__What needs to be done__
Return, word for word, only the lines of the data below that lie between the line with "You are a GUI" and the line with "Task: Click the Chelsea club logo", those two lines included.

__Record extracts__
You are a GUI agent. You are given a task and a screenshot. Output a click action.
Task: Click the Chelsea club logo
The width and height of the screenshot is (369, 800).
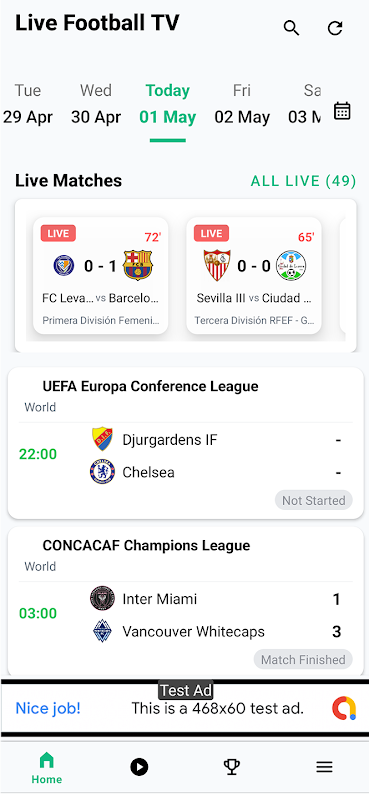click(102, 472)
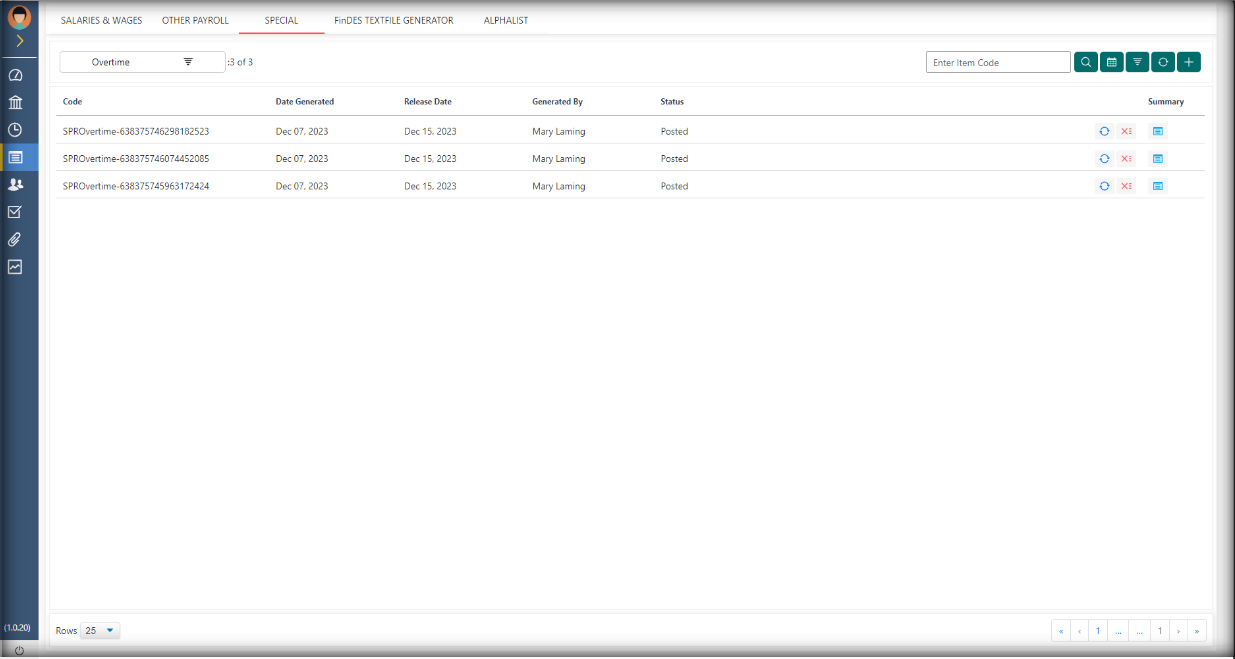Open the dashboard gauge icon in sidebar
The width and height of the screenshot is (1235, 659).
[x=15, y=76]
---
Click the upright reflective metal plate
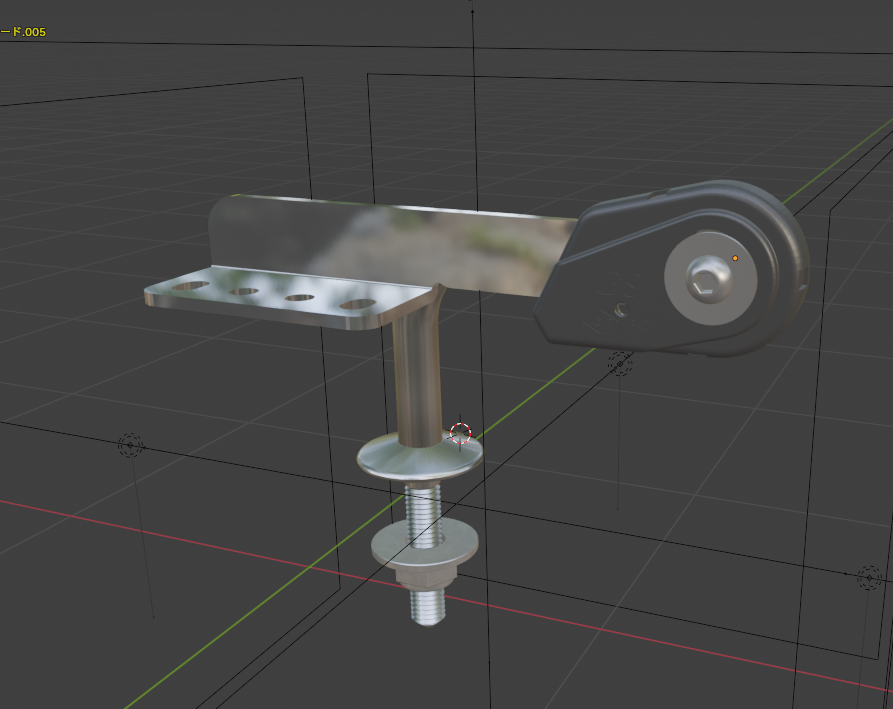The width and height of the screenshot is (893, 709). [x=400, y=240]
==
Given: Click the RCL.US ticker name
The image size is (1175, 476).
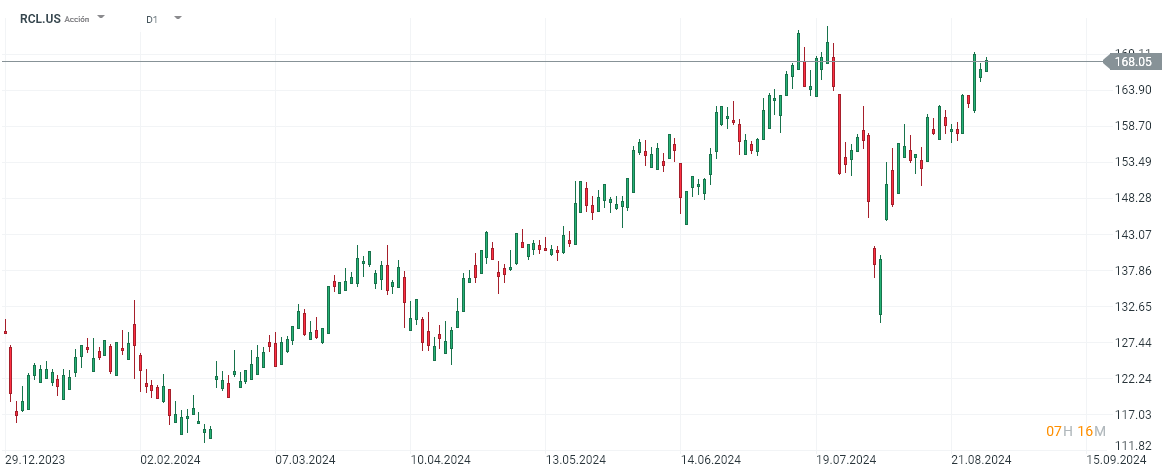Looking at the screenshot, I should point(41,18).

__Problem solution__
You are a GUI agent. You are given a task and a screenshot. Output a click action.
Task: Click the Chelsea club logo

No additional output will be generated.